EX-3.378 379 g09543a1exv3w378.htm EX-3.378 SECOND AMENDED AND RESTATED OPERATING AGREEMENT OF SOUTHCREST, L.L.C. Ex-3.378
 

EXHIBIT 3.378
SECOND AMENDED AND RESTATED OPERATING AGREEMENT
OF
SOUTHCREST, L.L.C.
This Second Amended and Restated Operating Agreement (the “Agreement”) for SouthCrest, L.L.C. (the “Company”), dated February 5, 2001, is execute by Triad South Tulsa Hospital Company, Inc. as the sole member (the “Member”) of the Company, and amends and restates that certain Amended and Restated Operating Agreement, dated April 27, 1999. The Company was formed on February 14, 1997, pursuant to the provisions of the Oklahoma Limited Liability Company Act (the “Act”). The Member hereby agrees that the ownership interests in the Company and capital contributions of the Member are as follows:
                 
Name and Address   Percentage Ownership   Capital Contributions
Triad South Tulsa Hospital
   100 %     $ 104,431,479     
Company, Inc.
               
13455 Noel Road,
               
20th Floor
               
Dallas, Texas 75240
               
The Member shall not be required to make any additional contribution of capital to the Company, although the Member may from time to time agree to make additional contributions to the Company.
The Company may engage in any lawful business permitted by the Act, including without limitation, acquiring, constructing, developing, owning, operating, leasing, financing, and otherwise dealing with real property and healthcare businesses.
The registered agent of the Company shall be The Corporation Company, and the registered office of the Company shall be located at 735 First National Building, Oklahoma City, Oklahoma 73102. The registered office or the registered agent, or both, may be changed by the Member from time to time upon filing the statement required by the Act.
The term of the Company shall be perpetual.
Prior to the dissolution of the Company, no Member shell have the right to receive any distributions of or return of its capital contribution.
All distributions and all allocations of income, gains, losses and credits shall be made in accordance with the Percentage Ownership of the Member.
The Company shall be managed by the Member. Notwithstanding the foregoing, the Member may from time to time appoint additional managers of the Company for such purposes as the Member may, in its discretion, determine. The Member shall have the exclusive right and full power and authority to manage, control, conduct and operate the business of the Company. The Member shall maintain all books and records required by

 


 

the Act to be maintained at the address specified above or at any other office designated by the Member.
The Company shall indemnify and hold harmless the Member, and its partners, shareholders, officers, directors, managers, employees, agents and representatives and the partners, shareholders, officers, directors, employees, agents and representatives of such persons to the fullest extent permitted by the Act
This Agreement may be amended solely by the Member.
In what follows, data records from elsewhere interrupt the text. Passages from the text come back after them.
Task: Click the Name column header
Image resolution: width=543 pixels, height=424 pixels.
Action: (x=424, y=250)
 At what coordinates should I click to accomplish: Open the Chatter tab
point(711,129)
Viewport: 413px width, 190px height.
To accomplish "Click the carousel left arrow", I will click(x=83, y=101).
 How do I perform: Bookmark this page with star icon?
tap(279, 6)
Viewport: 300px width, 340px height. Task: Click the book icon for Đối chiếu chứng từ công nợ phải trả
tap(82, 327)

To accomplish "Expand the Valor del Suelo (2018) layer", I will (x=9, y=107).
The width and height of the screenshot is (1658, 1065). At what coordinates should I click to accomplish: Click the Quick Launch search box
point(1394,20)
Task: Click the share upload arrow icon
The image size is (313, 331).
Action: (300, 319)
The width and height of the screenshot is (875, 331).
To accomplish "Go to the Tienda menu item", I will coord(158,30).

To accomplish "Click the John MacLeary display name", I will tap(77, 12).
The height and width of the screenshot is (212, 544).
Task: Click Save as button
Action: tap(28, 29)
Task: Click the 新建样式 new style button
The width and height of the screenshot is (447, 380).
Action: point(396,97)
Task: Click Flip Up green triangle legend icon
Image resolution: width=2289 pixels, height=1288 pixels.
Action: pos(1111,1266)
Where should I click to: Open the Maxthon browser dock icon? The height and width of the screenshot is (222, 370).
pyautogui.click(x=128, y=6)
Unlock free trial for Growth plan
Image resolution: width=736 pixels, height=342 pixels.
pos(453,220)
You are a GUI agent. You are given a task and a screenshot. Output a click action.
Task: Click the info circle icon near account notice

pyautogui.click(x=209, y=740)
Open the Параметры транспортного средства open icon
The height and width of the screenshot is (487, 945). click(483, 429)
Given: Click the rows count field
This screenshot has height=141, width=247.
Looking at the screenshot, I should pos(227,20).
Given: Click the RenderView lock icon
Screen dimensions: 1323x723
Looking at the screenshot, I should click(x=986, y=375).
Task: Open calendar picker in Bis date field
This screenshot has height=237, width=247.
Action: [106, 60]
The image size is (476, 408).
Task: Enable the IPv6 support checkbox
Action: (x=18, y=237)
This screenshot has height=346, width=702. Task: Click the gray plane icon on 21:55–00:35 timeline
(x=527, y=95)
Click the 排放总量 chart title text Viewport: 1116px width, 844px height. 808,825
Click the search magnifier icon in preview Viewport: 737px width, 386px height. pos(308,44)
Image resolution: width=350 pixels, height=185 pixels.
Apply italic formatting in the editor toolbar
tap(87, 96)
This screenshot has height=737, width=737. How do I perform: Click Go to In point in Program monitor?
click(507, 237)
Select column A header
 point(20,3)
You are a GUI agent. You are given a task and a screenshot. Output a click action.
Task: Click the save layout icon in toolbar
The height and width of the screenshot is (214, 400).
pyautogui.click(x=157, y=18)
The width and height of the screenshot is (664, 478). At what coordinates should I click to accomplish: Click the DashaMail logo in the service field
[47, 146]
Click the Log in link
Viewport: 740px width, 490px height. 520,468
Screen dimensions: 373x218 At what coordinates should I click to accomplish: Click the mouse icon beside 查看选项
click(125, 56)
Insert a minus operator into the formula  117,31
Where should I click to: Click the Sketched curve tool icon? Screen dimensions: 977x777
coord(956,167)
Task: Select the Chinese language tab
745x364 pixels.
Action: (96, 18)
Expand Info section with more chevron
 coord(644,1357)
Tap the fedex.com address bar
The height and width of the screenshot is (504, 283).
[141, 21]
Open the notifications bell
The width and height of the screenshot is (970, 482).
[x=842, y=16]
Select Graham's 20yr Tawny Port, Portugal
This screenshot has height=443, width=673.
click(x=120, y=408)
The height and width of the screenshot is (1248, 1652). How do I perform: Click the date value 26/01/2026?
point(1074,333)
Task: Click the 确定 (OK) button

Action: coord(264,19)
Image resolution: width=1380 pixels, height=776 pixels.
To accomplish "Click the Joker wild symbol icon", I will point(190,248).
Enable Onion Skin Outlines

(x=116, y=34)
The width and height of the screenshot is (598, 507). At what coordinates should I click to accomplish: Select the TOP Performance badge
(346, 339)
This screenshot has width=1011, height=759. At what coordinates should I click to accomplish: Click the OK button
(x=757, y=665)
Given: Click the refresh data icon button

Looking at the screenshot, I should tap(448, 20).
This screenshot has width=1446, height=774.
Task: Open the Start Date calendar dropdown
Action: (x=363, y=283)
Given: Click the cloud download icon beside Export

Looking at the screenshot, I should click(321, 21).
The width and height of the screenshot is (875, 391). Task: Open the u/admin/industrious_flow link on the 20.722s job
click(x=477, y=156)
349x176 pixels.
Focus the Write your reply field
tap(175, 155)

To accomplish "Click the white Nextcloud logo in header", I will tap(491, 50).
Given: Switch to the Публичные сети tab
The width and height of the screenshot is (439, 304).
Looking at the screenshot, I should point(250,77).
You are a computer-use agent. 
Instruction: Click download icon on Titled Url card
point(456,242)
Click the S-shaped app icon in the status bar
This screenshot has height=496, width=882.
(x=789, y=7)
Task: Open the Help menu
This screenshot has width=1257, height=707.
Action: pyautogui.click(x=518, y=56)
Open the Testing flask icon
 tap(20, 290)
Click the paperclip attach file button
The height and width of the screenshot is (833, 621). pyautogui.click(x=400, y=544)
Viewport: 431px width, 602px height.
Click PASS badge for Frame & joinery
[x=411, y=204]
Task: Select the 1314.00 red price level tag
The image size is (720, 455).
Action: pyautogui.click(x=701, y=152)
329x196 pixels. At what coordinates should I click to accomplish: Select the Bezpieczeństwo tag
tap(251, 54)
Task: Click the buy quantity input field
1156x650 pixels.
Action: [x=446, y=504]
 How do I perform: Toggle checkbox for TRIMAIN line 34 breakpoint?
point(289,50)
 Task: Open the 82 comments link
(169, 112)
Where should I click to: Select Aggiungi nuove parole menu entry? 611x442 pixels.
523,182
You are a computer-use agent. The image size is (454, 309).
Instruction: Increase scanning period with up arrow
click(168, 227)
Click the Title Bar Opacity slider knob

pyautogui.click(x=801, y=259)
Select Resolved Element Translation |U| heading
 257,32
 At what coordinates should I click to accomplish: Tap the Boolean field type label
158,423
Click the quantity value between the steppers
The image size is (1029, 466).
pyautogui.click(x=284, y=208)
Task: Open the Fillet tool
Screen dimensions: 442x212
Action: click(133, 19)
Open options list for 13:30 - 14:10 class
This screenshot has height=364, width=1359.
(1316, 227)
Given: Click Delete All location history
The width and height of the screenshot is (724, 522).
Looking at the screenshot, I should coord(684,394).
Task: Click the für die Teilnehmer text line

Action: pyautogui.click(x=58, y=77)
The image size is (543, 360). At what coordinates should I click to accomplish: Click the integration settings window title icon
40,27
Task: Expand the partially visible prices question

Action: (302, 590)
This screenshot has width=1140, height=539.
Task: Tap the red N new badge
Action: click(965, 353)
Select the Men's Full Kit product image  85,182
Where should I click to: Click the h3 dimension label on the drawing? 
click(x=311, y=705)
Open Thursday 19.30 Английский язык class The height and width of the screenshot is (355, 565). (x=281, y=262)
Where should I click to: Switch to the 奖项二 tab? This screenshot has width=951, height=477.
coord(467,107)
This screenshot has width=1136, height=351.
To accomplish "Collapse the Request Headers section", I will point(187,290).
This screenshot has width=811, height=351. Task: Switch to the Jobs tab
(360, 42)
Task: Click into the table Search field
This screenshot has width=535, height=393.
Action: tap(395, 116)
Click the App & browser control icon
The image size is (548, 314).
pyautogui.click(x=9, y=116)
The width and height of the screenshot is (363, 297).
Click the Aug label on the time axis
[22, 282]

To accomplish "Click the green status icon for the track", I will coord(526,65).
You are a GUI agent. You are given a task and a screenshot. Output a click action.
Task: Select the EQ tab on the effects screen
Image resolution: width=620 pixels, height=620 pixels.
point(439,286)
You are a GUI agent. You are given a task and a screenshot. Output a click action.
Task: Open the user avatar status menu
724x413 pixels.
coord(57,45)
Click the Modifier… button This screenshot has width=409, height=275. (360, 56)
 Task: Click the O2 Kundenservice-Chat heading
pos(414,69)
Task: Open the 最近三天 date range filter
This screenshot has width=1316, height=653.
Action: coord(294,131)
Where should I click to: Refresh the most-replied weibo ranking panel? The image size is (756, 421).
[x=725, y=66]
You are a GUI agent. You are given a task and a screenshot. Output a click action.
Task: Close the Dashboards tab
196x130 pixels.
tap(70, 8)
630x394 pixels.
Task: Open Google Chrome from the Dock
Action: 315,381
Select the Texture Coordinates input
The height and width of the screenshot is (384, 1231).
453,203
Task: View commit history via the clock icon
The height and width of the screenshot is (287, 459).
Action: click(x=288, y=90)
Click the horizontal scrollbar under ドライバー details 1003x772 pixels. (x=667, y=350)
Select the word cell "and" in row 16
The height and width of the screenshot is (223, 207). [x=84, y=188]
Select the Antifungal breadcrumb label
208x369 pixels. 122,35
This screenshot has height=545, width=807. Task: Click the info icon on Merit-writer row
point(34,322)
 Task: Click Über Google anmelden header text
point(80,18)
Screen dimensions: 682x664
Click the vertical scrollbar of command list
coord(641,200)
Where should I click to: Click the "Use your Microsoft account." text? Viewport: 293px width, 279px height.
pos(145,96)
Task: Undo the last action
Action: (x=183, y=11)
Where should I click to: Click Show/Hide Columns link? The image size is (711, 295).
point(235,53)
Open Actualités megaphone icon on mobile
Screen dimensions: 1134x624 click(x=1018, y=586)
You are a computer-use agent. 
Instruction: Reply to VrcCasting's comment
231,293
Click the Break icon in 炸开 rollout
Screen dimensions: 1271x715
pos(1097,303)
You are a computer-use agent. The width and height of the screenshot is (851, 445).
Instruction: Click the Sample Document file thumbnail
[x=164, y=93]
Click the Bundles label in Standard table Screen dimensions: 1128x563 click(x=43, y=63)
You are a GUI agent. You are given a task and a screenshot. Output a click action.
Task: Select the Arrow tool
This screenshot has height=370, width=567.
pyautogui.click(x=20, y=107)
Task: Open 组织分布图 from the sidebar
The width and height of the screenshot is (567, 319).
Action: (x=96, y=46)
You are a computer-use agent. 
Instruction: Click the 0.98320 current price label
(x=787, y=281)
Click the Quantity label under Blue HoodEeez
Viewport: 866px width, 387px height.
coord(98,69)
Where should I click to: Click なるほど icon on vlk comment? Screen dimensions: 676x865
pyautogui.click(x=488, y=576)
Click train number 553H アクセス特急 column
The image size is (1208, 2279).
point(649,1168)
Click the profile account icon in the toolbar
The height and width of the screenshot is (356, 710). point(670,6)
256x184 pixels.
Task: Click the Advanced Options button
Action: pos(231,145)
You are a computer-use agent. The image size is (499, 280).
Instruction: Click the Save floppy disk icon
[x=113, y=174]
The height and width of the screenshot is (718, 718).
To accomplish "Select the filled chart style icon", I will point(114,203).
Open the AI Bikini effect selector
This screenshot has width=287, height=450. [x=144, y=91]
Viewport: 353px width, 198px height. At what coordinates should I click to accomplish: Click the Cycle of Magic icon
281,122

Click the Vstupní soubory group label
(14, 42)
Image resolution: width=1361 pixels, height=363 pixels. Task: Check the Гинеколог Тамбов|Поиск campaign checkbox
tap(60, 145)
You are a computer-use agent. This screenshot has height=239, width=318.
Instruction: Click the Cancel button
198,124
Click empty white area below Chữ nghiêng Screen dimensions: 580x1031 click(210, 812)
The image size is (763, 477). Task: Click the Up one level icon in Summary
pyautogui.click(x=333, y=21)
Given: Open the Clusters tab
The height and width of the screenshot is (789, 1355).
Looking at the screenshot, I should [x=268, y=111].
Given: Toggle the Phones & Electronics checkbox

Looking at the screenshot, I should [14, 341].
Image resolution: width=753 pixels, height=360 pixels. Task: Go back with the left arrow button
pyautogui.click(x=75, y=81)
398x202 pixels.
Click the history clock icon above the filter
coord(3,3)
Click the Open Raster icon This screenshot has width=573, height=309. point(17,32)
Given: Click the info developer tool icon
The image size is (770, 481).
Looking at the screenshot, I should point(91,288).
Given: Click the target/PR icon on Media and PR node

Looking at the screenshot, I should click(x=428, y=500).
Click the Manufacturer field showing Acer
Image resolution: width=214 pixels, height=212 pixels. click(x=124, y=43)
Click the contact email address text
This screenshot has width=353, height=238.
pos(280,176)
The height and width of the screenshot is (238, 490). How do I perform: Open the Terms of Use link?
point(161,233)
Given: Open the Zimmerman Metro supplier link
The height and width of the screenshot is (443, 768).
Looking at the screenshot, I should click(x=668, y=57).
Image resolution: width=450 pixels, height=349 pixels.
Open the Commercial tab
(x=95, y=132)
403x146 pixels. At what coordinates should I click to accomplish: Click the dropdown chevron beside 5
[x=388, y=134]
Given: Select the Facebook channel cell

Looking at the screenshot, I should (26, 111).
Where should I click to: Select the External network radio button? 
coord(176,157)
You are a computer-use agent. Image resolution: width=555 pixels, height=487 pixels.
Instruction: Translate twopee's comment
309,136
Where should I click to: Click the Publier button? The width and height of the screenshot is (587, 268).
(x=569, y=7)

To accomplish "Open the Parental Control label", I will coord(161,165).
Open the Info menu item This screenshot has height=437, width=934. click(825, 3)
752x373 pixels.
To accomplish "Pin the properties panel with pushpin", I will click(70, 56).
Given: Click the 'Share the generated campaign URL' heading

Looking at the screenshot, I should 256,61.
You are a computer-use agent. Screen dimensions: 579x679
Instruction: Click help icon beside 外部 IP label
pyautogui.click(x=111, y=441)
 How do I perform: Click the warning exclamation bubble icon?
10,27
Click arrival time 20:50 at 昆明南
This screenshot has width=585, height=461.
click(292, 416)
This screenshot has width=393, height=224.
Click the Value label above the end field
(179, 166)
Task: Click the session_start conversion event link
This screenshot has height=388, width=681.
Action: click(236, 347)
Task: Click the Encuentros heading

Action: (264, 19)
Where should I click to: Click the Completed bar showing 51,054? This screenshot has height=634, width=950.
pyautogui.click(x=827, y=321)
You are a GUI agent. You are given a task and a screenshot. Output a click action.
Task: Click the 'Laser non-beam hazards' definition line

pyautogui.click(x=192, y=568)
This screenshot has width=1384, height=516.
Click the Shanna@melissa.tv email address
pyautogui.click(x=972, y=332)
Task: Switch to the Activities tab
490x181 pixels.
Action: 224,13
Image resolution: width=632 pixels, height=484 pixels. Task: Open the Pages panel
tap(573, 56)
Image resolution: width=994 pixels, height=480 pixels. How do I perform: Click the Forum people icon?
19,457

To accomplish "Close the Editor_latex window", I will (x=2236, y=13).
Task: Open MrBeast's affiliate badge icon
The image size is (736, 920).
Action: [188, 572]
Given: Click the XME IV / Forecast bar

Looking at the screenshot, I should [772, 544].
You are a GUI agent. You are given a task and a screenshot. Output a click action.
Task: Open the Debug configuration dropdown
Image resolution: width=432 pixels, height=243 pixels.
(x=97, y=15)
Any such amendment may amend and restate this Agreement in its entirety and may add and/or substitute members and reallocate the Percentage Ownership.
The Member hereby agrees that all other terms of the Company shall be controlled and interpreted in accordance with the Act.
IN WITNESS WHEREOF, the undersigned hereby agrees, acknowledges and certifies that the foregoing Agreement constitutes the Operating Agreement of SouthCrest, L.L.C., adopted by the Member as of the date referenced above.
MEMBER:
TRIAD SOUTH TULSA HOSPITAL COMPANY, INC.